Youtube 3D traffic map in 20 France cities. The map is interactive, you can zoom in/out and rotate the map.
The access to the data is restricted to the participants of the Netmob 2023 Data Challenge and to the terms and conditions.
The NetMob 2023 Data Challenge is a unique opportunity to access data that is typically very difficult to come by, and employ it to generate new knowledge, support innovation, prove theories at scale, or validate solutions in real-world settings. Prospective participants shall apply to the challenge by registering at https://netmob2023challenge.networks.imdea.org/. Complete instructions are provided at the same webpage.
The dataset is composed by:
- 20 urban areas in France (Paris, Lyon, Marseille, Toulouse, Nice, etc.)
- 68 mobile services (including YouTube, Netflix, Facebook, Instagram, Gmail, etc.)
- 77 days continuous days
- 100 x 100 m2 spatial resolution
- 15 minute temporal resolution
- 400+ billion data points
- 2.3+ TB of data
The full description of the dataset and the methodology can be found in our pre-print available here: The NetMob23 Dataset: A High-resolution Multi-region Service-level Mobile Data Traffic Cartography.
Please cite our work, when using the dataset:
@misc{netmob23,
title={The NetMob23 dataset: A high-resolution multi-region service-level mobile data traffic cartography},
author={Martínez-Durive, Orlando E and Mishra, Sachit and Ziemlicki, Cezary and Rubrichi, Stefania and Smoreda, Zbigniew and Fiore, Marco},
year={2023},
eprint={2305.06933},
archivePrefix={arXiv},
primaryClass={cs.NI}
}
The spatial dataset is composed of 20 France cities. However, the formal definition in most of the cases is Metropole, an administrative entity in France, in which several communes cooperate, and which has the right to levy local tax, an établissement public de coopération intercommunale à fiscalité propre.
The list of communnes that compose these cities are given in the cities_communes_code.json
file, while the list of IRIS (smaller administrative units) are given in the cities_iris_code.json
file.
GeoJson files for cities, using communes are in the cities_communes
folder, while the ones using IRIS are in the cities_iris
folder.
Each one is represented by a geojson file, that contains the grid of the city composed of 100 x 100 m2 tiles. The tile (feature) is represented by a polygon using WGS84.
{"type": "Feature",
"geometry": {"type": "Polygon",
"coordinates": [[
[4.7662070878542515, 45.55631465259445],
[4.766246657177647, 45.55721386239888],
[4.767526651889026, 45.5571860567685],
[4.767487061740877, 45.55628684742171],
[4.7662070878542515, 45.55631465259445]
]]},
"properties": {"tile_id": 66}}
By using the tile_id
we can also represent the spatial information in a matrix form; where each tile represented a matrix cell.
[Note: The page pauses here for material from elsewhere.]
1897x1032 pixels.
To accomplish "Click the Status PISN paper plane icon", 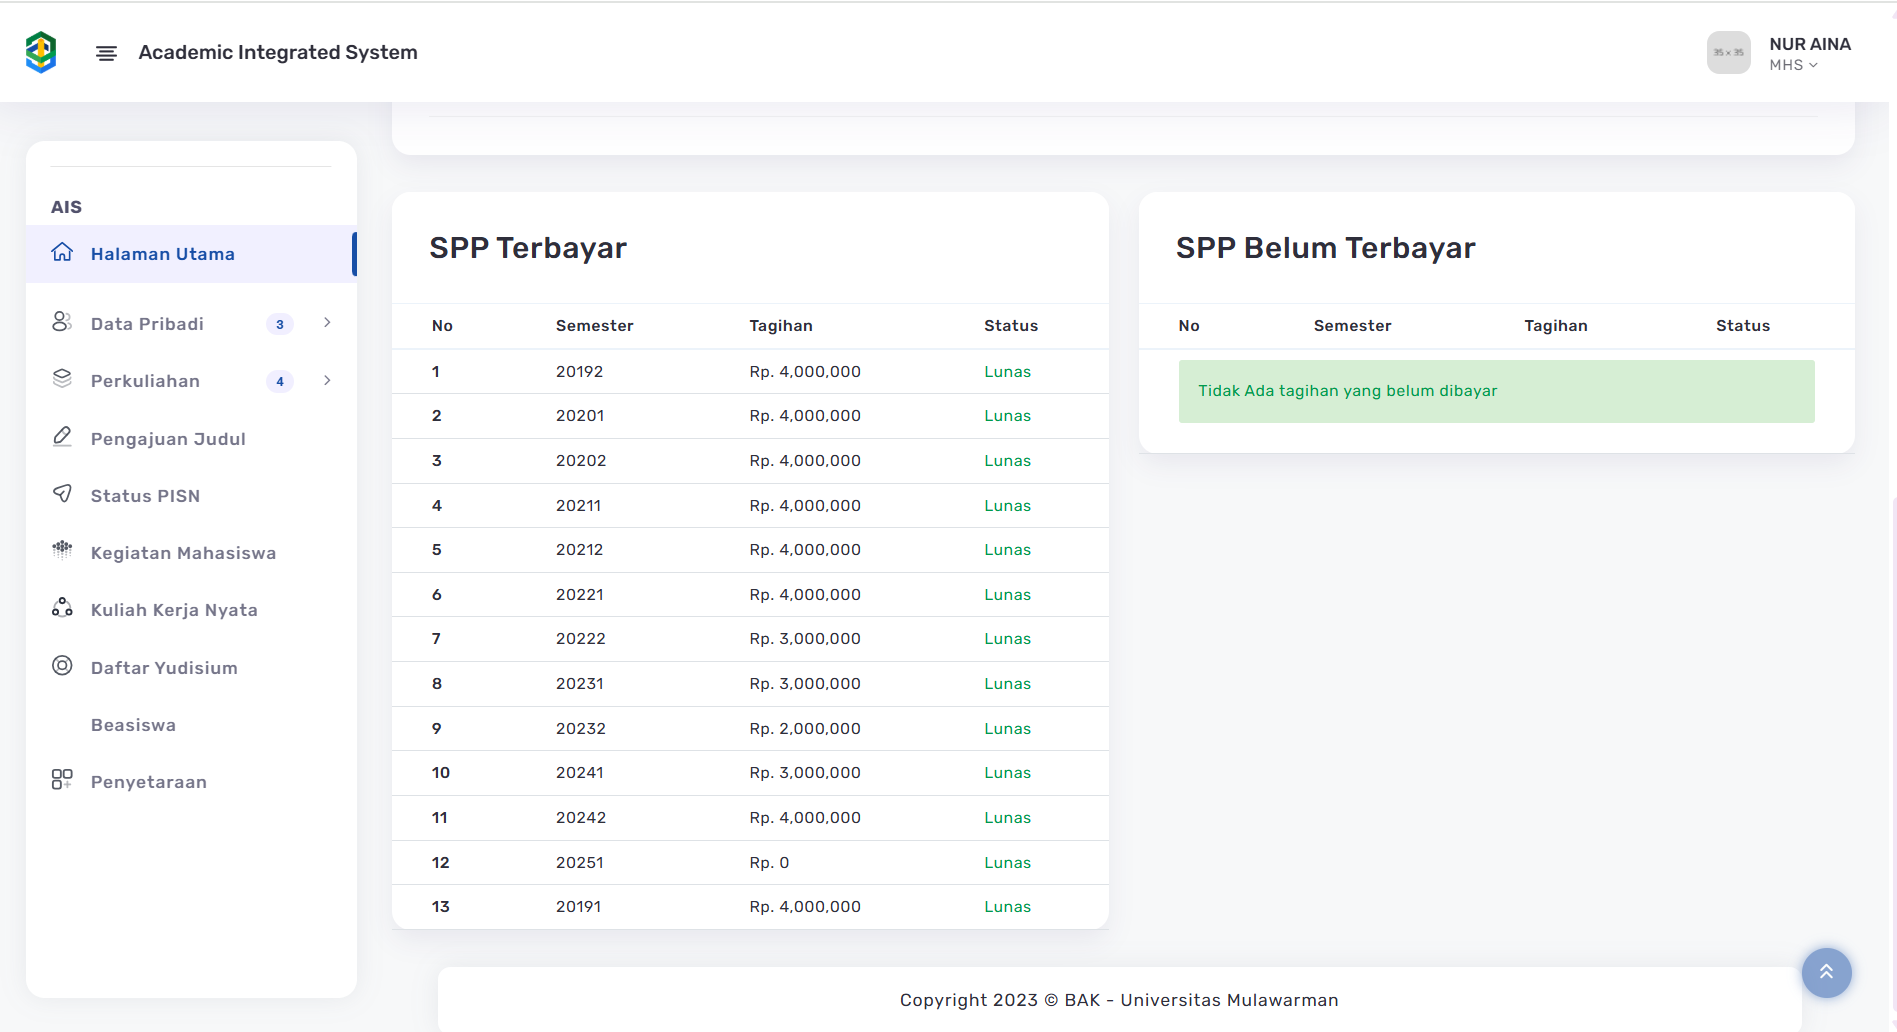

The matrix dimension (rows, cols) are given in the cities_dims
dictionary.
cities_dims = {
"Bordeaux": (334, 342),
"Clermont-Ferrand": (208, 268),
"Dijon": (195, 234),
"Grenoble": (409, 251),
"Lille": (330, 342),
"Lyon": (426, 287),
"Mans": (228, 246),
"Marseille": (211, 210),
"Metz": (226, 269),
"Montpellier": (334, 327),
"Nancy": (151, 165),
"Nantes": (277, 425),
"Nice": (150, 214),
"Orleans": (282, 256),
"Paris": (409, 346),
"Rennes": (423, 370),
"Saint-Etienne": (305, 501),
"Strasbourg": (296, 258),
"Toulouse": (280, 347),
"Tours": (251, 270)
}
The notebook Regions.ipynb contains code snippets of how to load the geojson files and plot the regions. For a simple visualization, you can just load the geojson file in the geojson.io website.
The traffic dataset is composed of 209440 plain text files. Each one for each combination of city, service, day and direction of the traffic. A given file, contains the traffic record for all the tiles of the city every 15 minutes.
Due to daylight saving time in France on March 31, 2019, the traffic records for that day have 92-time columns instead of 96. These missing timestamps are between 02:00 and 03:00 French local time. Therefore, the first 8-time columns cover the period from 00:00 to 01:45, and the 9-time column corresponds to 03:00.
The notebook Traffic.ipynb contains code snippet on how to load the traffic records from the txt files and plot traffic maps.
Also, how is possible to aggregate the traffic records over space to obtain traffic time series.